> [THE EXERCISE]: Please express the rows below as a Markdown table with the columns No. and Text, numbering each line and leaving out blank lines and pictures.

[START INFORMATION PROVIDED]

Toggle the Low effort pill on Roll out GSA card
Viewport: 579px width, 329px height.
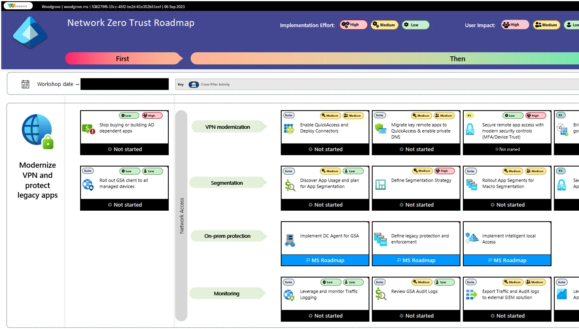129,171
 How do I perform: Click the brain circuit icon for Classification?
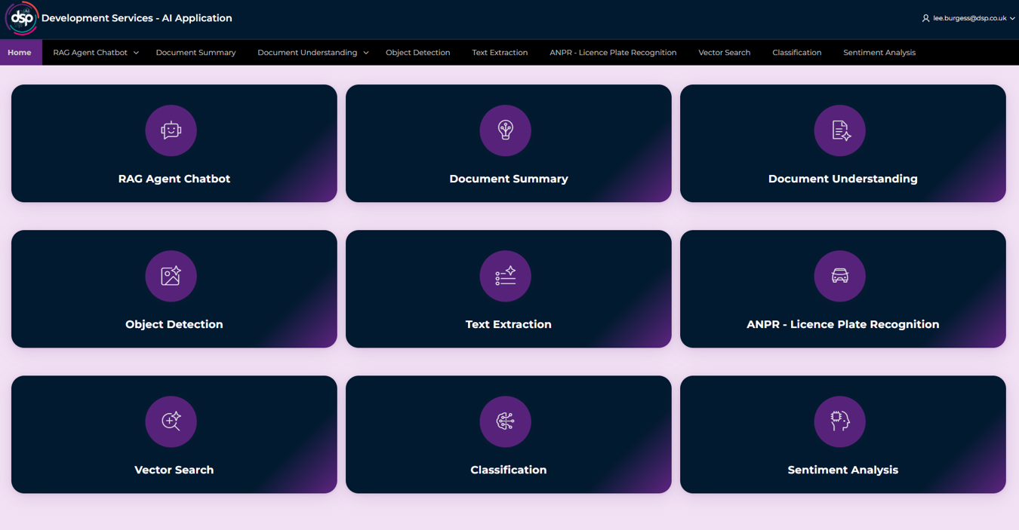click(505, 421)
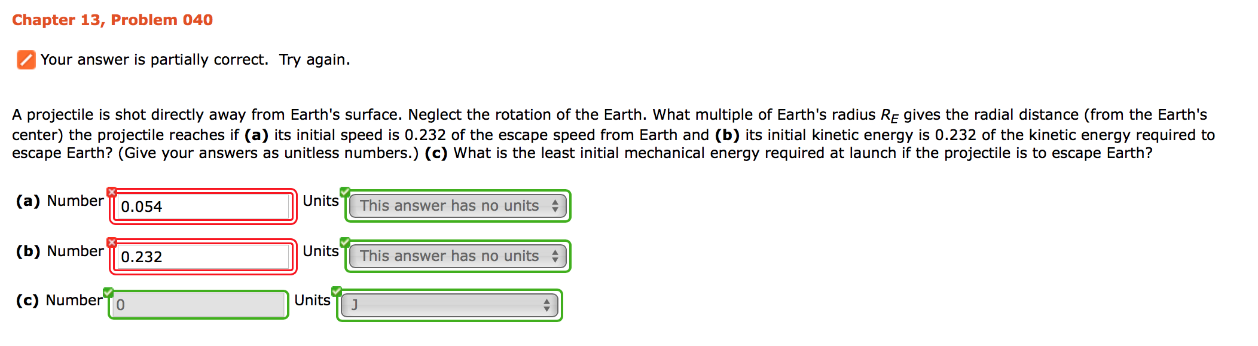Click the red X icon on part (a) number
This screenshot has height=346, width=1258.
tap(112, 192)
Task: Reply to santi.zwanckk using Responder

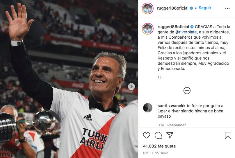Action: tap(177, 125)
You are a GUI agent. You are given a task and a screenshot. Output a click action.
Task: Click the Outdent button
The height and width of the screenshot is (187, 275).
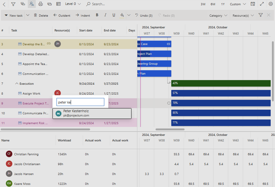pos(62,16)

[END INFORMATION PROVIDED]

> [SOLVED EXERCISE]:
| No. | Text |
|---|---|
| 1 | Toggle the Low effort pill on Roll out GSA card |
| 2 | Viewport: 579px width, 329px height. |
| 3 | 129,171 |
| 4 |  How do I perform: Click the brain circuit icon for Classification? |
| 5 | click(505, 421) |
| 6 | Click the red X icon on part (a) number |
| 7 | This screenshot has height=346, width=1258. |
| 8 | tap(112, 192) |
| 9 | Task: Reply to santi.zwanckk using Responder |
| 10 | Action: tap(177, 125) |
| 11 | You are a GUI agent. You are given a task and a screenshot. Output a click action. |
| 12 | Task: Click the Outdent button |
| 13 | The height and width of the screenshot is (187, 275). |
| 14 | pos(62,16) |